_WHAT YOU WILL DO_: Give back exactly the lines of the entries below from the line with "Go to the Agenda tab" to the line with "You are a computer-use agent. Image resolution: width=1280", inclusive, and only those.

_THE DATA_:
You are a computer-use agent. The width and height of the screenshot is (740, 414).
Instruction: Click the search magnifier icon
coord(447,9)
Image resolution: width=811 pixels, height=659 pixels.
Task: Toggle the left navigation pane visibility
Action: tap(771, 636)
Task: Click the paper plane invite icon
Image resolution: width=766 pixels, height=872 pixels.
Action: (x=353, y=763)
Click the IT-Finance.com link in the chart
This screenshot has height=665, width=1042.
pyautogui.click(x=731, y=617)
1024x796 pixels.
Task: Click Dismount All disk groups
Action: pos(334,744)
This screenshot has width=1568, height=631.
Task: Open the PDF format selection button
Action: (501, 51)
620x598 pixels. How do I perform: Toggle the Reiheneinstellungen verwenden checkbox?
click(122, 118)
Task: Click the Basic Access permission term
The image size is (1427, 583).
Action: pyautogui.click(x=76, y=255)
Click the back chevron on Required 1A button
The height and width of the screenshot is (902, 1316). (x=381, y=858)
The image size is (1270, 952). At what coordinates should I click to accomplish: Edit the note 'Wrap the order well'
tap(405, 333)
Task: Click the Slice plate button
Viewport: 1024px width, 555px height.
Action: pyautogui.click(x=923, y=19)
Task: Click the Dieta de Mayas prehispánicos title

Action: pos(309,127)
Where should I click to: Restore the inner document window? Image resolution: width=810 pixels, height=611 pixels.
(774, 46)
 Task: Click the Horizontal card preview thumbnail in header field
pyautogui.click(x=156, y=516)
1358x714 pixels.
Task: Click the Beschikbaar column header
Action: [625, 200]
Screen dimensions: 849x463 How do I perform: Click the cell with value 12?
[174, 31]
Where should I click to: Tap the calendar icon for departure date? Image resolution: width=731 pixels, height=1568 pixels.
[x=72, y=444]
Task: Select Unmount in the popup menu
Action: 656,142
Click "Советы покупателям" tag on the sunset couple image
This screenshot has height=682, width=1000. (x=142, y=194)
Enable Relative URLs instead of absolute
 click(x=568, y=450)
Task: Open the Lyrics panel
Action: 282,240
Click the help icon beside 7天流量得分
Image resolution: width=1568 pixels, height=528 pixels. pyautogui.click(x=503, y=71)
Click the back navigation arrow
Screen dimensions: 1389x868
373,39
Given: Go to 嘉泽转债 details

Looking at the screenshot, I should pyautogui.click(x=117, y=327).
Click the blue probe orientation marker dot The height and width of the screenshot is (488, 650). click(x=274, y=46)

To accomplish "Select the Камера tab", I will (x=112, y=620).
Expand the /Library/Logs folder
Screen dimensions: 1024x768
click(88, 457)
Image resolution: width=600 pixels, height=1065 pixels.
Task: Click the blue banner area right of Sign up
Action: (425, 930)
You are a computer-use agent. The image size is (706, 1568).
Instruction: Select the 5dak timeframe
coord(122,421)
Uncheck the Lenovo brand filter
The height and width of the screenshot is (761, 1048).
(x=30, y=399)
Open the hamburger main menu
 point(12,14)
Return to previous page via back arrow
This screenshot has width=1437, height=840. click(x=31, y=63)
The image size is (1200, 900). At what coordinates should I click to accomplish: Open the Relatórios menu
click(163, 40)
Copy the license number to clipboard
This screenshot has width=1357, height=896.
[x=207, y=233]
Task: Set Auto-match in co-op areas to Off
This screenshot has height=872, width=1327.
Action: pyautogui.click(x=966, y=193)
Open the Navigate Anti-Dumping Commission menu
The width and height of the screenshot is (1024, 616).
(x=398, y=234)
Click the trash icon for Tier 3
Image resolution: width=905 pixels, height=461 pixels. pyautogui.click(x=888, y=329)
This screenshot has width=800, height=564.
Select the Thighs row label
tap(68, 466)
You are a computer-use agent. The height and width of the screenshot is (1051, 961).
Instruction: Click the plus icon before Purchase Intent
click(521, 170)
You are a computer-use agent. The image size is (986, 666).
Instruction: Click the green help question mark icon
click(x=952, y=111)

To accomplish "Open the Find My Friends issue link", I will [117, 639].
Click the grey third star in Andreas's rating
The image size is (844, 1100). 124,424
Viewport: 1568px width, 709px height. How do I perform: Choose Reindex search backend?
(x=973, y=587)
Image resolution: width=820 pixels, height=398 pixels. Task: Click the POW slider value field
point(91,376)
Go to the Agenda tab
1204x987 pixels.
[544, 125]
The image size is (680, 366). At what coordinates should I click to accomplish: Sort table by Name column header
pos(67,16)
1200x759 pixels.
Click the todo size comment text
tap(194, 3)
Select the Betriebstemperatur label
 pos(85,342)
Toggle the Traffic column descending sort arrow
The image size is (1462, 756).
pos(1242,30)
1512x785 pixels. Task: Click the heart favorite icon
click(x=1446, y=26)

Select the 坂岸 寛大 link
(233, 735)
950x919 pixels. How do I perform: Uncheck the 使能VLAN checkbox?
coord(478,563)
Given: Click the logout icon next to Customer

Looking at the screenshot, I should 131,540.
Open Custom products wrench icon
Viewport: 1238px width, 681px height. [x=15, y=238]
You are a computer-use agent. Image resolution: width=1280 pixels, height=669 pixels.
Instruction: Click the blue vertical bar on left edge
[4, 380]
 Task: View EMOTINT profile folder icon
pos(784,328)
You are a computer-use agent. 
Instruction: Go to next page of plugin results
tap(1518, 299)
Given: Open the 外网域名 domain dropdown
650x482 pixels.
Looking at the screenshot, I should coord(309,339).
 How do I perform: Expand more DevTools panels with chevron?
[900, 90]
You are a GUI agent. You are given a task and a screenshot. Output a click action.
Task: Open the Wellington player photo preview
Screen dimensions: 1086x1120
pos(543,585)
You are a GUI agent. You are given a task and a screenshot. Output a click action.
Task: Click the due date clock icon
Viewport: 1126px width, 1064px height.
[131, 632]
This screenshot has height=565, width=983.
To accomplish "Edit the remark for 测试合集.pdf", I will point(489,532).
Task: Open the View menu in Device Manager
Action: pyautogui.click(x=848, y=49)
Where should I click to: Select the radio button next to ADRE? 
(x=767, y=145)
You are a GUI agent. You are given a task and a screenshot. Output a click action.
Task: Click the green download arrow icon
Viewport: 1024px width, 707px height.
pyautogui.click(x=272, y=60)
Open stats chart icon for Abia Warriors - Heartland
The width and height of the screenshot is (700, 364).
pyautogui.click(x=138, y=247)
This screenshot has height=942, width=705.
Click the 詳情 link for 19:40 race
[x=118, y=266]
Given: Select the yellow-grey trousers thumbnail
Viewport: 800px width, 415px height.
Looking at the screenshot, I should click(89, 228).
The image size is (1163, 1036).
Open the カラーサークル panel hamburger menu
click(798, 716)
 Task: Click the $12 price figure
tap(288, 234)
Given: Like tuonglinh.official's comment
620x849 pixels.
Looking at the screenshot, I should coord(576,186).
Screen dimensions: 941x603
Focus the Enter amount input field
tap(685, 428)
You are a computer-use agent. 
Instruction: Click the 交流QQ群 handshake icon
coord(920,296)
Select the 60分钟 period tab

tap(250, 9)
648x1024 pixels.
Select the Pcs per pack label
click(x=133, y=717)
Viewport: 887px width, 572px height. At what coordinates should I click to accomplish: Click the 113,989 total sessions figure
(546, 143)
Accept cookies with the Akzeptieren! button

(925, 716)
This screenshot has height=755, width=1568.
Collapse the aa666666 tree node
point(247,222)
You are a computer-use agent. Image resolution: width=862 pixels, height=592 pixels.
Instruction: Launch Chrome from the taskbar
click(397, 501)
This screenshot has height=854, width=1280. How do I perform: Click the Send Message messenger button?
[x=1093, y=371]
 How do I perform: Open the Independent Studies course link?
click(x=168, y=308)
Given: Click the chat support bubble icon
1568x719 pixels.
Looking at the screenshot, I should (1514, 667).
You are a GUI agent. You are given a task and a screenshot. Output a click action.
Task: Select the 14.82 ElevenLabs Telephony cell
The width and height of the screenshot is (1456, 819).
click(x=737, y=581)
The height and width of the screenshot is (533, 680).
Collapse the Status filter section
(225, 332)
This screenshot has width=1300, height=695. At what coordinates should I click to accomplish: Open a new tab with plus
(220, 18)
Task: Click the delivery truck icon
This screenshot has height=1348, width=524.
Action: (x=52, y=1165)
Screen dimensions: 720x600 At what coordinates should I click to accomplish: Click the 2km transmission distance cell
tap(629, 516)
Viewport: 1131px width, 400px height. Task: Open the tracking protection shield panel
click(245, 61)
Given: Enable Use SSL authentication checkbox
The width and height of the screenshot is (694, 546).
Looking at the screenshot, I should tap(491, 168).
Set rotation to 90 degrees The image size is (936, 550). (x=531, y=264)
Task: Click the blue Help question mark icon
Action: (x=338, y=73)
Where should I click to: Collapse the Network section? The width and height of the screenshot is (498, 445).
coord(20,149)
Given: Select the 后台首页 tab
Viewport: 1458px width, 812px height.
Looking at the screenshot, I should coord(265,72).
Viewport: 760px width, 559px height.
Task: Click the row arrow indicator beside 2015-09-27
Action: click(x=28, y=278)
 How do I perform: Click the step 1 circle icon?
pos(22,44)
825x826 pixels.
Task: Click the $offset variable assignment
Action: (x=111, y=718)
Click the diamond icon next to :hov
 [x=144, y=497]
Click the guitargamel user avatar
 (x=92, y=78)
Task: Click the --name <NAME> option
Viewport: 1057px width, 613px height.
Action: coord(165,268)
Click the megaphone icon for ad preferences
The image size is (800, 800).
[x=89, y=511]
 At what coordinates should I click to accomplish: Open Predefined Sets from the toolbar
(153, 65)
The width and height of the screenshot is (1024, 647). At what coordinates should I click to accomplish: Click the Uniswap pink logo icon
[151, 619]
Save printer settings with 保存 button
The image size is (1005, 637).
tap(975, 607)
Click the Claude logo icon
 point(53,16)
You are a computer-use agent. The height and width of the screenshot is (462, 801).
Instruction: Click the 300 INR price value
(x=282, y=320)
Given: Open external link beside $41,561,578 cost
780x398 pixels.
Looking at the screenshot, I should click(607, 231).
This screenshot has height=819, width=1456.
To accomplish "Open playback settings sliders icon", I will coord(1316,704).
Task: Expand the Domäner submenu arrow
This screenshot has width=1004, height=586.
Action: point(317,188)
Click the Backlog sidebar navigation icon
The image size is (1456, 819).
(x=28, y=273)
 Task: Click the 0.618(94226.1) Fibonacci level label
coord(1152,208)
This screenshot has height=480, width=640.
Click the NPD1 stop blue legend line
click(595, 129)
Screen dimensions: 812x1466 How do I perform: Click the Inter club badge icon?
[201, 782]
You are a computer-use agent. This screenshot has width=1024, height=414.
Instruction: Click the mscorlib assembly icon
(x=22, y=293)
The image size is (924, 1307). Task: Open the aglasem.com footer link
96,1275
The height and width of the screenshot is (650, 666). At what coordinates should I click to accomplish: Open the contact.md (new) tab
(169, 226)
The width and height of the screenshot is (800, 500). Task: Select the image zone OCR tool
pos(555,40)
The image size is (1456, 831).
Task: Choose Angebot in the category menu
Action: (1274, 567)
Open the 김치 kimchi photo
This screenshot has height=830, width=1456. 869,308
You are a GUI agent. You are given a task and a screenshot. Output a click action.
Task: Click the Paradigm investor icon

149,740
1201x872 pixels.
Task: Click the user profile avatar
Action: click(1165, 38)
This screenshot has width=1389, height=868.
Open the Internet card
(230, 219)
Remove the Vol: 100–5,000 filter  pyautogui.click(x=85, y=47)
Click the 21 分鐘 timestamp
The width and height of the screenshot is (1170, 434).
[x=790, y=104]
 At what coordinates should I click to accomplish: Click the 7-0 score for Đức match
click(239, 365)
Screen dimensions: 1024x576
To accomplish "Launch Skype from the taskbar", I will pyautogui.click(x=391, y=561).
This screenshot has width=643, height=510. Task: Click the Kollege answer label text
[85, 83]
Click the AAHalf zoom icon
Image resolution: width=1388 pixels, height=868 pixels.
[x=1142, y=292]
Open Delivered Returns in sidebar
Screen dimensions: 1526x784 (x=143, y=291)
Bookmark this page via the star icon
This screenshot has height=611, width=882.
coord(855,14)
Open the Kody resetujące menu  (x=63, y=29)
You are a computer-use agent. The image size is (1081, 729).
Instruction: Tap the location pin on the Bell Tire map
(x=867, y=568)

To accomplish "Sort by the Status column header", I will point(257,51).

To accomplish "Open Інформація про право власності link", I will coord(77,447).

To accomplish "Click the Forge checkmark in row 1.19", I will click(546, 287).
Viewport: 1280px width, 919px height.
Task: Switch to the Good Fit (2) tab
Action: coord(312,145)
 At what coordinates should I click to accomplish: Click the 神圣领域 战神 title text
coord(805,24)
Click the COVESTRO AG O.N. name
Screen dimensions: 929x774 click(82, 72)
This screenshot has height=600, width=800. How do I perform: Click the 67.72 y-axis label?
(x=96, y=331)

_ANSWER BOX_:
Go to the Agenda tab
1204x987 pixels.
[544, 125]
The image size is (680, 366). At what coordinates should I click to accomplish: Sort table by Name column header
pos(67,16)
1200x759 pixels.
Click the todo size comment text
tap(194, 3)
Select the Betriebstemperatur label
 pos(85,342)
Toggle the Traffic column descending sort arrow
The image size is (1462, 756).
pos(1242,30)
1512x785 pixels. Task: Click the heart favorite icon
click(x=1446, y=26)

Select the 坂岸 寛大 link
(233, 735)
950x919 pixels. How do I perform: Uncheck the 使能VLAN checkbox?
coord(478,563)
Given: Click the logout icon next to Customer

Looking at the screenshot, I should 131,540.
Open Custom products wrench icon
Viewport: 1238px width, 681px height. [x=15, y=238]
You are a computer-use agent. Image resolution: width=1280 pixels, height=669 pixels.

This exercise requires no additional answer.